(Dataset entries)
%%
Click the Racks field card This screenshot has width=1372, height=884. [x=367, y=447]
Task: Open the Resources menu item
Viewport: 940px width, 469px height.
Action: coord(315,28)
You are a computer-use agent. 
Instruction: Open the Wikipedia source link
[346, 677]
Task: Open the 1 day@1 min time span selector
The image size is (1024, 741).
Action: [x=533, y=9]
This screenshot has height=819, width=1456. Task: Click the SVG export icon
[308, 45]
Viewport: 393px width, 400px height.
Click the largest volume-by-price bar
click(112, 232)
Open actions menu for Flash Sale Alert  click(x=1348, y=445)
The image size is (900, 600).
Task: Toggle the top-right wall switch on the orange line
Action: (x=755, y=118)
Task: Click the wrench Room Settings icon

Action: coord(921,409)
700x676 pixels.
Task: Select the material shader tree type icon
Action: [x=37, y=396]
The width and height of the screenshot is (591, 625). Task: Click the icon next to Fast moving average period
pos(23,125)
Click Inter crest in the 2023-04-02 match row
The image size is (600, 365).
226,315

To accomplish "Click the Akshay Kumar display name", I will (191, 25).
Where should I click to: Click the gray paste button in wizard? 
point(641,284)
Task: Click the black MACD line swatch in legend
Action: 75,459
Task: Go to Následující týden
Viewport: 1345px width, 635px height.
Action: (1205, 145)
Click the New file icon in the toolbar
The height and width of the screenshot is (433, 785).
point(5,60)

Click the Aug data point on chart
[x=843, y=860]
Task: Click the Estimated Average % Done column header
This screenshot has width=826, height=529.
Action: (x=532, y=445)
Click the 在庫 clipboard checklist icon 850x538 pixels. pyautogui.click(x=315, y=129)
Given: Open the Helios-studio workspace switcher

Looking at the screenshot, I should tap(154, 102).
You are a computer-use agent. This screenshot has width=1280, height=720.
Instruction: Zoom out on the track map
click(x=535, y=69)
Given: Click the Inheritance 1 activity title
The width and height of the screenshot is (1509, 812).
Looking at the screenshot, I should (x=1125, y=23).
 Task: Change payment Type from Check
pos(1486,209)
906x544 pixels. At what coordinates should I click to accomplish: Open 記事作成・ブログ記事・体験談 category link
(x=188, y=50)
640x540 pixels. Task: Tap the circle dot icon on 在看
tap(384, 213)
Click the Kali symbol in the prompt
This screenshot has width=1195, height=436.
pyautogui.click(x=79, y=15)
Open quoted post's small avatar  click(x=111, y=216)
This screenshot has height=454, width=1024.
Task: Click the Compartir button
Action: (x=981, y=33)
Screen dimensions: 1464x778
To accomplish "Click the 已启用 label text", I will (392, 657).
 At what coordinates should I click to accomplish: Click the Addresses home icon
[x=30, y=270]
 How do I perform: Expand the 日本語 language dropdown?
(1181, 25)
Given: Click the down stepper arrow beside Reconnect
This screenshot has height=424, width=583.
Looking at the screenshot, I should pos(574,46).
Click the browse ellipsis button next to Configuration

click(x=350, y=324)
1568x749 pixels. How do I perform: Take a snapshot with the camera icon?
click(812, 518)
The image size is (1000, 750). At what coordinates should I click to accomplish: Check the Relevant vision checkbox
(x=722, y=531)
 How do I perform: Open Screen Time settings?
%%
_Assignment:_ Output the lines above exactly, but only those between the line holding "Click the 在庫" and the line holding "Given: Click the Inheritance 1 activity title", inclusive.

_Result below:_
Click the 在庫 clipboard checklist icon 850x538 pixels. pyautogui.click(x=315, y=129)
Given: Open the Helios-studio workspace switcher

Looking at the screenshot, I should tap(154, 102).
You are a computer-use agent. This screenshot has width=1280, height=720.
Instruction: Zoom out on the track map
click(x=535, y=69)
Given: Click the Inheritance 1 activity title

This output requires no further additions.